TÂCHE DEMANDÉE A:
Renvoyez le passage de l'argumentaire sur le luxe qui commence par les mots « Le luxe ne se » et s'achève sur « les changements contemporains. ».

=== EXTRAIT DE TEXTE ===

Argumentaire
Au tournant du XXIe siècle, le luxe est devenu une puissante industrie planétaire. La création de grands conglomérats, la réorganisation de ce secteur sous l’égide des puissants investisseurs, la conquête de nouveaux publics liée à l’ouverture de nouveaux marchés, notamment en Chine, témoignent de cette expansion. Le commerce du luxe est aujourd’hui celui qui engendre les profits les plus spectaculaires, et il a connu ces vingt dernières années une croissance exponentielle. Le luxe semble incarner le triomphe du matérialisme, avec l’exaltation et l’ostentation de la richesse. Au luxe, on associe la dépense, l’excès, la transgression. Une autre composante du phénomène, c’est la rareté. Le fait d’être devenu une industrie de masse menace en permanence de mettre en cause cette valeur de rareté. La mondialisation du luxe induit une tension entre des formes d’uniformisation et la réémergence d’un registre de diversité thématisé par les acteurs en termes de patrimoine, d’identité, d’authenticité, de savoir-faire spécifiques. La relation complexe entre élitisme et banalisation est aussi un moteur de réinvention permanente qui caractérise le luxe.
Le luxe ne se donne pas seulement à voir à travers un univers d’images et de symboles. Il produit en permanence sa propre réflexivité dans le récit qu’il tisse autour de ses productions. Ce récit s’inscrit dans un ensemble beaucoup plus large de représentations qui s’attachent à l’état du monde, au statut de la personne, aux rapports entre nature et culture, et qui constituent l’anthropologie spontanée partagée par les producteurs et les consommateurs de cette catégorie de biens. En ce sens, loin d’être une bulle imperméable aux évolutions du monde, le luxe qui alimente en permanence l’imaginaire social, se trouve en résonance avec l’histoire et les changements contemporains.
Dans la période récente, tout particulièrement, la crise écologique et la crise sanitaire amènent à remettre en cause tout à la fois les effets délétères de la mondialisation du luxe tant sur le plan de la circulation que de la consommation des produits, et plus profondément le rapport humains/nature qui caractérise cette industrie. On voit émerger un nouveau récit du luxe mettant au premier plan la question de la survie et la valeur de durabilité. Longtemps associé au faste et à l’ostentation, le luxe s’inscrit dans une tendance care green qui consiste à prendre soin de soi et de la nature. Un peu partout de nouvelles initiatives s’inscrivent explicitement dans ce changement de paradigme. Elles ont trait aux savoir-faire, à la recherche d’authenticité, à un souci de relocalisation, à l’exigence de transparence et de traçabilité, à la remise en cause de certaines excès (la multiplication des fashion weeks), à la recherche d’une meilleure harmonie avec le cosmos.

===

TÂCHE DEMANDÉE B:
Recopiez à l'identique les lignes du listing, depuis celle qui contient « Task: Click the Complexity indicator dots » jusqu'à celle qui contient « I will point(444,140). », ces deux lignes comprises.

=== ENTRÉES FOURNIES ===

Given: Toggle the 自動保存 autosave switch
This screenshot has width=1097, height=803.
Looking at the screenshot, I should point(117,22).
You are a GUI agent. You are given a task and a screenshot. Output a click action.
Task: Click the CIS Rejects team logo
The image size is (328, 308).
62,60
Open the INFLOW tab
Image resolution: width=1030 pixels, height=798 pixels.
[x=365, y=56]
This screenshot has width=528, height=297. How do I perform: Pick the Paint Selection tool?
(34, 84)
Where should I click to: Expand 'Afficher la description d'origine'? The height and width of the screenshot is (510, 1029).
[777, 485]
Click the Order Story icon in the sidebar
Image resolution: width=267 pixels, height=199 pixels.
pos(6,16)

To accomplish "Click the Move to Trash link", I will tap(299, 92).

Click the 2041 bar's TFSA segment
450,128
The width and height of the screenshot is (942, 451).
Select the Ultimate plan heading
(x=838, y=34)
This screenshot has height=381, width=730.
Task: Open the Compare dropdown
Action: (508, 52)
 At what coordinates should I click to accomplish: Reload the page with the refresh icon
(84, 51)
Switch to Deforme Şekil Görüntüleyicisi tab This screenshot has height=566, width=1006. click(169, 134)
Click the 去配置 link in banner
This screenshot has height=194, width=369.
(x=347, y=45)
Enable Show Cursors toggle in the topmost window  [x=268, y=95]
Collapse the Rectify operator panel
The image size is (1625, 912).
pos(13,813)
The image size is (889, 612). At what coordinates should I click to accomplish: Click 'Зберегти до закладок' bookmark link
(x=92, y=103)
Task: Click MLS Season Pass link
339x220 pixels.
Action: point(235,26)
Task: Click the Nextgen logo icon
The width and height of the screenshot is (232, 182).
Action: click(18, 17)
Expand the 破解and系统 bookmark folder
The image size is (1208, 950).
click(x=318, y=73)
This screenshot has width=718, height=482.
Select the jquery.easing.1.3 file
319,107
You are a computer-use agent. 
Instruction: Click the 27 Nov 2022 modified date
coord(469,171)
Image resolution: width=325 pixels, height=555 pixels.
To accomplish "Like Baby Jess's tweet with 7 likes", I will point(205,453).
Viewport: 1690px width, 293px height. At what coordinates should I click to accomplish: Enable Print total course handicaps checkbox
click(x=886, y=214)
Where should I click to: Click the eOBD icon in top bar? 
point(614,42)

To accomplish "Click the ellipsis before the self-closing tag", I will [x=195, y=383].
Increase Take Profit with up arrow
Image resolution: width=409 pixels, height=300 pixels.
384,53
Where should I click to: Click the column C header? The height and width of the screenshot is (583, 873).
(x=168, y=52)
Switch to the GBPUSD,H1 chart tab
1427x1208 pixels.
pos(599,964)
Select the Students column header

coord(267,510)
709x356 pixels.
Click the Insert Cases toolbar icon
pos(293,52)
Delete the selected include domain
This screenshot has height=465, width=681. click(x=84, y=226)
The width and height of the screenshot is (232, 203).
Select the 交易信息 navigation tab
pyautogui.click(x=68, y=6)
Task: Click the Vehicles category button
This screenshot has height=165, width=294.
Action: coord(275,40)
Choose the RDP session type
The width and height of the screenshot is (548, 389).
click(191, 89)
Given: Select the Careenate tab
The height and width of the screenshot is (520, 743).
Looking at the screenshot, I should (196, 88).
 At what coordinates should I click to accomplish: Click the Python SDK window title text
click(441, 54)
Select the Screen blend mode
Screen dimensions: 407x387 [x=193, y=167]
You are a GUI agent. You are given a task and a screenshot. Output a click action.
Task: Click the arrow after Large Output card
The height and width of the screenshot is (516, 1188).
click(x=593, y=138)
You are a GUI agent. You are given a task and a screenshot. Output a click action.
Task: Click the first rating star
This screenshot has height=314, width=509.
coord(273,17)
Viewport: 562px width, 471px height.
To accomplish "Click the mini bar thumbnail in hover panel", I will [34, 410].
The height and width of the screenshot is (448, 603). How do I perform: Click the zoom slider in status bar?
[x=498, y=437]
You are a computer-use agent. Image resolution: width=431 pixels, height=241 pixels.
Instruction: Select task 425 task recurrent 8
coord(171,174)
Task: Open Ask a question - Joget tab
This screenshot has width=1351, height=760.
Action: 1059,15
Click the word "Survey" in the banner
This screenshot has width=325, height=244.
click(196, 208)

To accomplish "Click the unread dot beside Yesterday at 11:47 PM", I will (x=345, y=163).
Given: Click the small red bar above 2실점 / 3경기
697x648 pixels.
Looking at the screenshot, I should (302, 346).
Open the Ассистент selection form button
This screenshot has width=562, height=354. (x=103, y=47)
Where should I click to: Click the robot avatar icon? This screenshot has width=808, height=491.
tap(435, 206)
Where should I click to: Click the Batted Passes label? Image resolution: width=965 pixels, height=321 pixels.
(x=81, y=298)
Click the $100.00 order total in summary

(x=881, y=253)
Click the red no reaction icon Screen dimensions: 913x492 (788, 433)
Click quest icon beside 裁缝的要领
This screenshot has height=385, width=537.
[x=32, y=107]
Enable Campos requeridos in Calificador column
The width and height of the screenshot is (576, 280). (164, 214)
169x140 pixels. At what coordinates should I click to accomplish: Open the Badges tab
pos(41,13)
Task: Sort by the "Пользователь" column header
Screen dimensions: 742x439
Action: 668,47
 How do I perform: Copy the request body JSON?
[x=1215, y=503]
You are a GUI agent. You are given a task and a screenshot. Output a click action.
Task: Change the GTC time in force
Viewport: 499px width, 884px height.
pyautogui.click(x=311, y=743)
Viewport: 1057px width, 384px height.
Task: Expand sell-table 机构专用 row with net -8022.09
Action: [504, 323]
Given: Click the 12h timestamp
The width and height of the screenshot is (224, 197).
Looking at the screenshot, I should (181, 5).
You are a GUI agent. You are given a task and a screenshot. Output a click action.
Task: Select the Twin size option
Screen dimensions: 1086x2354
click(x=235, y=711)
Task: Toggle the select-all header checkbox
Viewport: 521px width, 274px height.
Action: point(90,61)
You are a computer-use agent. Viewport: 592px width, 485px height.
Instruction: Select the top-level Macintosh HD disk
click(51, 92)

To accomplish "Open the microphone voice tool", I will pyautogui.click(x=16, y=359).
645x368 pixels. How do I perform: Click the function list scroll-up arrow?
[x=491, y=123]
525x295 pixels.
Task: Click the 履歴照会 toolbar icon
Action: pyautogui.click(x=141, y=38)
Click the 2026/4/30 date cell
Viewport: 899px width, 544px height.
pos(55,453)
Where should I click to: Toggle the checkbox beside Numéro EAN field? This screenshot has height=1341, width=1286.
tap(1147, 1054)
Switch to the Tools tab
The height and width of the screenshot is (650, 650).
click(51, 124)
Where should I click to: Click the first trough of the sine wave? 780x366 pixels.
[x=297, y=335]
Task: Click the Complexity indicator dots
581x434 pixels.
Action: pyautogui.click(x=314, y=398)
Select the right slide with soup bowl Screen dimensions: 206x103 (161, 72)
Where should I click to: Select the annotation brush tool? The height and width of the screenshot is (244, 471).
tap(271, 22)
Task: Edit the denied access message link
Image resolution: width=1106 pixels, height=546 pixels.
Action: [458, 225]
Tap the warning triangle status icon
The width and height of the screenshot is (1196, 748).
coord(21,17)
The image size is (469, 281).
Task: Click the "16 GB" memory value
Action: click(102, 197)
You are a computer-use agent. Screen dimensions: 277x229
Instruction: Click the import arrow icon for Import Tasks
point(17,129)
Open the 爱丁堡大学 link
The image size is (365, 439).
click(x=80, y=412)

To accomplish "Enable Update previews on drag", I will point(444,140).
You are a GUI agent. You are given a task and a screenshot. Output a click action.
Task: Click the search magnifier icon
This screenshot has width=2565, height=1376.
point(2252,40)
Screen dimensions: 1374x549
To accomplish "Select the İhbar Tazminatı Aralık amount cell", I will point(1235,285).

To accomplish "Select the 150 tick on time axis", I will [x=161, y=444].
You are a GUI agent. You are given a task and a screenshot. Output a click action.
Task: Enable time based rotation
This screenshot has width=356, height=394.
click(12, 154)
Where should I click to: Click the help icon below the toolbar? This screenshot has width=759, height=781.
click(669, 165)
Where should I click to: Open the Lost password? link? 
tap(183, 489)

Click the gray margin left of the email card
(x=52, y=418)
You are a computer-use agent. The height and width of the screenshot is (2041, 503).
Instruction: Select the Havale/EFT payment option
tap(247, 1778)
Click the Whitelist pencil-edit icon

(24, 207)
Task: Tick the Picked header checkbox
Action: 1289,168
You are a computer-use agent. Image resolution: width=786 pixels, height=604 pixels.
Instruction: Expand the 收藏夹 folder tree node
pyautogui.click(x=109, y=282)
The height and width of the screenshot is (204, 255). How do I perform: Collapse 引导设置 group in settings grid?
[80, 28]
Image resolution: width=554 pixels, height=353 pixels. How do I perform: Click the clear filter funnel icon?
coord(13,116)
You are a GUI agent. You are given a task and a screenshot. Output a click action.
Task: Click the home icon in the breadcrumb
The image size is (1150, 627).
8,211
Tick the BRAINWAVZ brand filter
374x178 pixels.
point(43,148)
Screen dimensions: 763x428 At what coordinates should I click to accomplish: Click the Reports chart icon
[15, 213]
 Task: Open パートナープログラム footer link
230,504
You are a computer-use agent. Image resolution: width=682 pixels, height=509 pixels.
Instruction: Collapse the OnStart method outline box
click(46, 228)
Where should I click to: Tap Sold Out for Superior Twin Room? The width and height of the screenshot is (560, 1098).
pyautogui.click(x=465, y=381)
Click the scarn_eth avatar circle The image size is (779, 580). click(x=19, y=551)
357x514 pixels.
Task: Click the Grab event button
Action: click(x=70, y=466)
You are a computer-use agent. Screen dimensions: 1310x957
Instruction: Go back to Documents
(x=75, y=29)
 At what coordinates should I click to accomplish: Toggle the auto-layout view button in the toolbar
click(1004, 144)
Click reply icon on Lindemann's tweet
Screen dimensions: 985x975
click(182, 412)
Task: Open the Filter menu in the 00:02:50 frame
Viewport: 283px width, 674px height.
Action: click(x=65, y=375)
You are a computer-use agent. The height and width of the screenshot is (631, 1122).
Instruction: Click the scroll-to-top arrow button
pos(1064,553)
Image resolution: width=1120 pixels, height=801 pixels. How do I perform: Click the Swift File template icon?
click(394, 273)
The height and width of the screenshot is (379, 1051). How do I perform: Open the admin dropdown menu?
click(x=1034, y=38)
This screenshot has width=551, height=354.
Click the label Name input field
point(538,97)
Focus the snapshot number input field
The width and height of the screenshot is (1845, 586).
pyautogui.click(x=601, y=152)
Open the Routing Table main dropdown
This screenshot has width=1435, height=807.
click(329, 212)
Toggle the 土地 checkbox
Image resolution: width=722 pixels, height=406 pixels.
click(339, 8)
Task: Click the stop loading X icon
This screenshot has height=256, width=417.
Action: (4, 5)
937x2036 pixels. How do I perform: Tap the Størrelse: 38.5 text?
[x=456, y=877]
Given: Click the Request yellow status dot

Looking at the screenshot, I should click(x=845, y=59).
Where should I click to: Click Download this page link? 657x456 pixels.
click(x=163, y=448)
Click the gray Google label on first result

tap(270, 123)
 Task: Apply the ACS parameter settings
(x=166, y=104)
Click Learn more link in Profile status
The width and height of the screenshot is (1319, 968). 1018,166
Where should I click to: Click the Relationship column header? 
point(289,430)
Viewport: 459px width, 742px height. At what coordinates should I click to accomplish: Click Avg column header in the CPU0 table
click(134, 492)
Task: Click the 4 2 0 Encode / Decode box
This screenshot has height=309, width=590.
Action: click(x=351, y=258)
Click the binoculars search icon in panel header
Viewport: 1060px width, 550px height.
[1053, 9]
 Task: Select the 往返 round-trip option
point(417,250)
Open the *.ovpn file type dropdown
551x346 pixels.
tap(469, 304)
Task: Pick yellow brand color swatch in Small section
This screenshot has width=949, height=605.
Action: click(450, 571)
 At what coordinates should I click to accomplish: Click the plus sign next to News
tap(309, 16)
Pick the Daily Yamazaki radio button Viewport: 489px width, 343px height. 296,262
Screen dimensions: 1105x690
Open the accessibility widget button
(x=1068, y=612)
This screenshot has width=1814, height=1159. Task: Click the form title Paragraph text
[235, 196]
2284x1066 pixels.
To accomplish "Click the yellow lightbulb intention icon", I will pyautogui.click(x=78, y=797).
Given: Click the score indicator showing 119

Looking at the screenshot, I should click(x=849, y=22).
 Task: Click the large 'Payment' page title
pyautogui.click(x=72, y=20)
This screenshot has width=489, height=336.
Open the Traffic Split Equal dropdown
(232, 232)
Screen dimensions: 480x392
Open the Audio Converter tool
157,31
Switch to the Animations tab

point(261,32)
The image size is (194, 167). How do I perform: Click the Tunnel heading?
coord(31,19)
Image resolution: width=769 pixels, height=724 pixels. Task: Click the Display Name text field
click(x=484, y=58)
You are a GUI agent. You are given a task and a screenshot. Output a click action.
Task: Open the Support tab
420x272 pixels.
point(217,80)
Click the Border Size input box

===

RÉPONSE ATTENDUE A:
Le luxe ne se donne pas seulement à voir à travers un univers d’images et de symboles. Il produit en permanence sa propre réflexivité dans le récit qu’il tisse autour de ses productions. Ce récit s’inscrit dans un ensemble beaucoup plus large de représentations qui s’attachent à l’état du monde, au statut de la personne, aux rapports entre nature et culture, et qui constituent l’anthropologie spontanée partagée par les producteurs et les consommateurs de cette catégorie de biens. En ce sens, loin d’être une bulle imperméable aux évolutions du monde, le luxe qui alimente en permanence l’imaginaire social, se trouve en résonance avec l’histoire et les changements contemporains.

RÉPONSE ATTENDUE B:
Task: Click the Complexity indicator dots
581x434 pixels.
Action: pyautogui.click(x=314, y=398)
Select the right slide with soup bowl Screen dimensions: 206x103 (161, 72)
Where should I click to: Select the annotation brush tool? The height and width of the screenshot is (244, 471).
tap(271, 22)
Task: Edit the denied access message link
Image resolution: width=1106 pixels, height=546 pixels.
Action: [458, 225]
Tap the warning triangle status icon
The width and height of the screenshot is (1196, 748).
coord(21,17)
The image size is (469, 281).
Task: Click the "16 GB" memory value
Action: click(102, 197)
You are a computer-use agent. Screen dimensions: 277x229
Instruction: Click the import arrow icon for Import Tasks
point(17,129)
Open the 爱丁堡大学 link
The image size is (365, 439).
click(x=80, y=412)

To accomplish "Enable Update previews on drag", I will point(444,140).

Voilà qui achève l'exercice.